Le Gravel offre une sensation unique : un mix entre la vitesse et l’agilité du vélo de route, et la robustesse du VTT.
Rien de nouveau donc… juste le cyclisme dans sa forme la plus originelle.
Une pratique en vogue, conviviale et libre
Le Gravel séduit de plus en plus de cyclistes en quête de nouveauté, d’aventure et de dépaysement.
Les traces Gravel traversent des paysages spectaculaires, proposent une infinité de parcours et de vrais défis techniques : montées raides, descentes rapides, terrains variés.
Tout est possible :
- Des sorties courtes et intenses,
- Ou de grandes aventures sur plusieurs jours, façon bikepacking.
Mais le Gravel, c’est aussi un état d’esprit. Oui, il y a l’effort, le plaisir de rouler loin des routes fréquentées, parfois avec cette sensation grisante d’être « perdu au milieu de nulle part ».
Et puis il y a l’après : partager une bière, un repas, un moment convivial.
Le Gravel, c’est autant le sport que l’expérience.
Le Gravel : une pratique pour tous
Bonne nouvelle : le Gravel est accessible à tous les niveaux.
Un VTT peut largement faire l’affaire pour débuter. Certains recyclent même d’anciens VTT en « graveuls », pur esprit so what.
Évidemment, il existe aussi des machines haut de gamme : carbone, transmission électronique, équipements premium…

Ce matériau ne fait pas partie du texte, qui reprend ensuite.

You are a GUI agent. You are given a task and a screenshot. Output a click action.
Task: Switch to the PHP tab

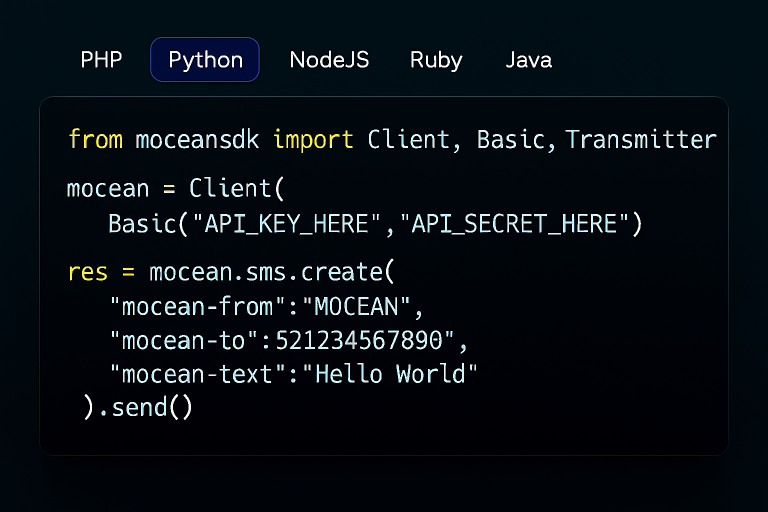click(x=101, y=60)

Dans tous les cas, les pneus larges sont la clé : confort, absorption des chocs et haut rendement sur terrain varié.
Les cyclistes les plus aguerris peuvent se lancer dans des épreuves exigeantes. Mathieu Van der Poel a d’ailleurs été champion du monde Gravel 2024 et des ex-coureurs comme Pierre Rolland ou Romain Bardet participent régulièrement à des épreuves.
Le Gravel reste une pratique ouverte et hybride. Le plus souvent, on y arrive naturellement : de la route vers le Gravel, du VTT vers le Gravel.
Une autre façon de rouler, plus libre, plus aventureuse…et clairement addictive.